Brief:
Write out once more the lines running from the top of the entries below to the line with "Task: Open the kelp404 user menu arrow", both ends included.

Data shown:
--- --- ---

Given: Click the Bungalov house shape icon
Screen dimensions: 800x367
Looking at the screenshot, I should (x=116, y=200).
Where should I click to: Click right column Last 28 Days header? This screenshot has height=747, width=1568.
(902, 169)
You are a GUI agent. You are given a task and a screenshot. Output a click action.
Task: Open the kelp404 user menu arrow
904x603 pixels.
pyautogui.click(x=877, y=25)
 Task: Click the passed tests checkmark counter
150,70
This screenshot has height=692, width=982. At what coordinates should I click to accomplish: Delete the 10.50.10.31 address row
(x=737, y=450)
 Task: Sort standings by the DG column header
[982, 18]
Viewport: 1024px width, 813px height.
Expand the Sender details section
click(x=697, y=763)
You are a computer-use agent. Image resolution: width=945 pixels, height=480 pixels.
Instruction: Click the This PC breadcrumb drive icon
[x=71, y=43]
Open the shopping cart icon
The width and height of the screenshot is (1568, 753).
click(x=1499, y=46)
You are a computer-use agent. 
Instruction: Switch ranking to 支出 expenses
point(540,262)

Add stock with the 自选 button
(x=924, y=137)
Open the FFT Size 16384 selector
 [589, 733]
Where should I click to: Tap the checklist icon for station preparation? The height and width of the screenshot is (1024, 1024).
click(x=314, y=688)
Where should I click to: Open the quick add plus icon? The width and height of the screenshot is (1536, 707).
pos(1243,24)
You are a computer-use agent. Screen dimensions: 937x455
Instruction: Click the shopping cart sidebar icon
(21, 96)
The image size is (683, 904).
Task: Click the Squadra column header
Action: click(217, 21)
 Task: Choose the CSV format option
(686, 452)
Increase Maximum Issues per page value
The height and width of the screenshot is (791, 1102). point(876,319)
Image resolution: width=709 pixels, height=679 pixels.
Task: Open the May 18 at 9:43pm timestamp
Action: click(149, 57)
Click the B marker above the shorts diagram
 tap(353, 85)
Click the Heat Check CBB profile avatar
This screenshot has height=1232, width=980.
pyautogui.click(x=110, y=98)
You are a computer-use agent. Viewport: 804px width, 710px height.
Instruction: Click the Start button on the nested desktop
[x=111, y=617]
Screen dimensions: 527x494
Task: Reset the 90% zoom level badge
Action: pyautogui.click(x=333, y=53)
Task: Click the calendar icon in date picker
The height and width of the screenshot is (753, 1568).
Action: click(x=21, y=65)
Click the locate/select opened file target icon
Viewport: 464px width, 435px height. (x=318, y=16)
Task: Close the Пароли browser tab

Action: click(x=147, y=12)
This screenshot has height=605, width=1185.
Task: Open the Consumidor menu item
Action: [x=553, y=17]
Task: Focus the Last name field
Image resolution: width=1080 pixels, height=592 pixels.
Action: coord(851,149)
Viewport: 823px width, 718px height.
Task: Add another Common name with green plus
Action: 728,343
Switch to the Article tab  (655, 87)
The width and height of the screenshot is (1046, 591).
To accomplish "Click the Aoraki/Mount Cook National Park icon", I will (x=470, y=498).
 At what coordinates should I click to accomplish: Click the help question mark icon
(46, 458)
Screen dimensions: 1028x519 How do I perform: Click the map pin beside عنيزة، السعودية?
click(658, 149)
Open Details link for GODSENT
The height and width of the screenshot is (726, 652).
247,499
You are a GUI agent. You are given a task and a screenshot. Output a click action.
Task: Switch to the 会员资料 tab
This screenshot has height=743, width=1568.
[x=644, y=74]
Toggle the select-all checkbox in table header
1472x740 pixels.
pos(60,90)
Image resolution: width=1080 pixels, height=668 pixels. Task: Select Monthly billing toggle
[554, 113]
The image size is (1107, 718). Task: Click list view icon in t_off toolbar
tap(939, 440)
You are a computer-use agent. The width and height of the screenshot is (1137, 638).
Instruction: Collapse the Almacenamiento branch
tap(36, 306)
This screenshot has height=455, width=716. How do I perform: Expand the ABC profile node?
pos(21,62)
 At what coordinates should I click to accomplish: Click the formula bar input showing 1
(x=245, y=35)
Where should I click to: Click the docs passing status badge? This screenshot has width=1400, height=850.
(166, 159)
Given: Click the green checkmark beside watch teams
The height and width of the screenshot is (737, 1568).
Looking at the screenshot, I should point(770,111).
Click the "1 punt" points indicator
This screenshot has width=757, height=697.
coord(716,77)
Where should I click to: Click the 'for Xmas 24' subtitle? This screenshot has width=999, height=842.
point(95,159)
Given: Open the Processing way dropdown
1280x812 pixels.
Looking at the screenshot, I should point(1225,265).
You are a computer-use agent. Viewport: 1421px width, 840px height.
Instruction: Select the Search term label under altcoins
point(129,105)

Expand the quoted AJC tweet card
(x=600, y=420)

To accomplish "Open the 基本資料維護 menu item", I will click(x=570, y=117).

--- --- ---

Task output:
Given: Click the Bungalov house shape icon
Screen dimensions: 800x367
Looking at the screenshot, I should (x=116, y=200).
Where should I click to: Click right column Last 28 Days header? This screenshot has height=747, width=1568.
(902, 169)
You are a GUI agent. You are given a task and a screenshot. Output a click action.
Task: Open the kelp404 user menu arrow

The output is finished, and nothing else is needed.